The Poets in their elegies and songs
Lamenting the departed call the groves,
They call upon the hills and streams to mourn,
And senseless rocks, nor idly; for they speak
In these their invocations with a voice
Obedient to the strong creative power
Of human passion. Sympathies there are
More tranquil, yet perhaps of kindred birth,
That steal upon the meditative mind
And grow with thought.
(ll. 67-82)
2. The moral purpose of poetic mourning: "A power to virtue friendly"
"It were a wantonness and would demand
Severe reproof, if we were men whose hearts
Could hold vain dalliance with the misery
Even of the dead, contented thence to draw
A momentary pleasure never marked
By reason, barren of all future good.
But we have known that there is often found
In mournful thoughts, and always might be found,
A power to virtue friendly; were't not so,
I am a dreamer among men, indeed
An idle dreamer. 'Tis a common tale,
By moving accidents uncharactered,
A tale of silent suffering, hardly clothed
In bodily form, and to the grosser sense
But ill adapted, scarcely palpable
To him who does not think.
(ll. 221-236)
3. Wordsworth's moral conclusion: a poetic education
"My Friend, enough to sorrow have you given,
The purposes of wisdom ask no more;
Be wise and chearful, and no longer read
The forms of things with an unworthy eye.
She sleeps in the calm earth, and peace is here.
I well remember that those very plumes,
Those weeds, and the high spear-grass on that wall,
By mist and silent rain-drops silver'd o'er,
As once I passed did to my heart convey
So still an image of tranquillity,
So calm and still, and looked so beautiful
Amid the uneasy thoughts which filled my mind,
That what we feel of sorrow and despair
From ruin and from change, and all the grief
The passing shews of being leave behind,
Appeared an idle dream that could not live
Where meditation was.
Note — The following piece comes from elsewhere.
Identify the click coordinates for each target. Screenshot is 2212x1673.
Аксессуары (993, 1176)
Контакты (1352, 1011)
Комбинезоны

I turned away
And walked along my road in happiness."
He ceased. By this the sun declining shot
A slant and mellow radiance which began
To fall upon us where beneath the trees
We sate on that low bench, and now we felt,
Admonished thus, the sweet hour coming on.
A linnet warbled from those lofty elms,
A thrush sang loud, and other melodies,
At distance heard, peopled the milder air.
The old man rose and hoisted up his load.
Together casting then a farewell look
Upon those silent walls, we left the shade
And ere the stars were visible attained
A rustic inn, our evening resting-place.